Es ist schier unmöglich, die Fülle der interpretatorisch erreichten Höhepunkte zu bewerten. Zweifellos gehören die erregenden Volksszenen dazu: „Aber der Herr sieht es nicht, er spottet unser“ — ein gewaltiger Aufschrei in leidenschaftlicher Chordeklamation im lebhaft-hastenden Presto-Vivace sowie die machtvollen achtstimmigen Rufe der Baalspriester, exakt intoniert und minutiös abgesetzt. Von hochdramatischer Prägung beseelt, gelang der Feuerchor im hastigen Fortissimo.
Die fast marschartige Thematik in einem der machtvollsten Chorsätze Mendelssohns, „Dank sei dir Gott“, die in eindrucksvollen Crescendi-Klangbögen differenziert und ausgefeilt gestaltete Szene „Der Herr ging vorüber“ bis hin zum strahlenden Chor-Forte (Seraphim) vor dem instrumentalen Background des Orchesters gehörten zu den weiteren effektvollen Höhepunkten, die sich im Finale im achtstimmigen Jubelchor und in der strahlenden Schlusschorfuge („Herr unser Herrscher“) in gewaltiger Steigerung zur erhabenen Krönung des Werkes entluden.
Zur zweiten musikalisch dominierenden Säule des Geschehens gedieh die Solopartie der Hauptfigur Elias, ebenso dramatisch wie stimmgewaltig verkörpert von Markus Krause. Sein resonanzreicher, raumfüllender Bariton vereinte hervorragende stimmliche Qualitäten mit szenischer Gestaltungskunst. Zu seinen solistischen Höhepunkten gehörte die großartige Arie „Es ist genug“. Selbst der leidenschaftlich gesteigerte Mittelteil der Arie vermochte die dumpfe Resignation des müden Propheten nicht zu verändern.
Das Engel-Terzett lieferte in edlem A-cappella-Gesang den anschließenden Klangkontrast und brachte die Innigkeit der Mendelssohnschen Tonsprache vollendet zum Ausdruck.
Breiter Raum wird im Oratorium den lyrischen Betrachtungen eingeräumt — eine überaus dankbare Aufgabe für das Terzett der Vokalsolisten Julia Heße (Sopran), Stephanie Firnkes (Alt) und Joachim Keuper (Tenor). Die teilweise von ergreifender Schlichtheit beseelten Arien und Rezitative sorgten besonders im zweiten Teil für ergreifende Klangoasen der Ruhe und Besinnlichkeit.

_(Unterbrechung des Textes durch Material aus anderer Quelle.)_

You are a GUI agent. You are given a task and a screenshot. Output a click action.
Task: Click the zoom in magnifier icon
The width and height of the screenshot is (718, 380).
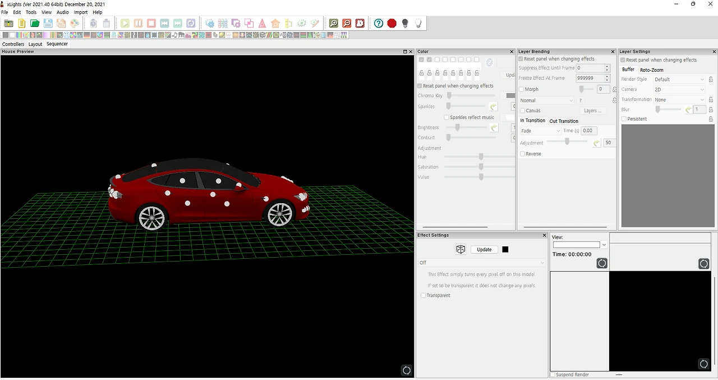pos(334,23)
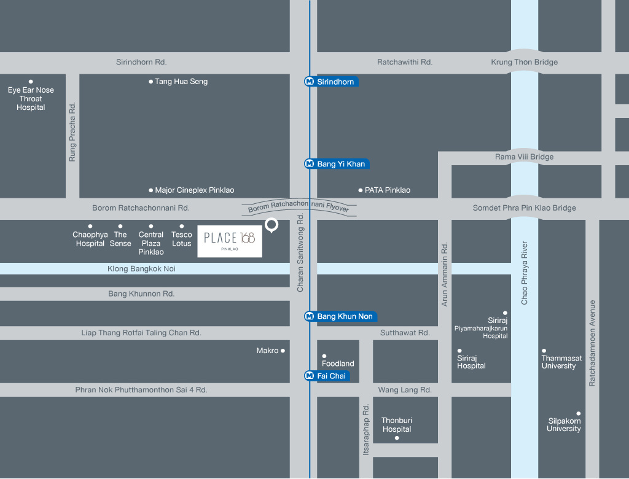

Auch mit der Verpflichtung des Göttinger Symphonie-Orchesters hatte Harduin Boeven einen guten Griff getan: Die Instrumentalisten, von Christian Göcke Goos an der Orgel komplettiert, überraschten mit einem geschmeidigen, dynamischen Orchestersound, der sich analog zum biblischen Geschehen zuweilen ebenfalls zu brillanten Höchstleistungen zu steigern vermochte und dramatische Akzente zu setzen wusste.
Standing Ovations und Bravo-Rufe honorierten die musikalischen Glanzleistungen der Interpreten.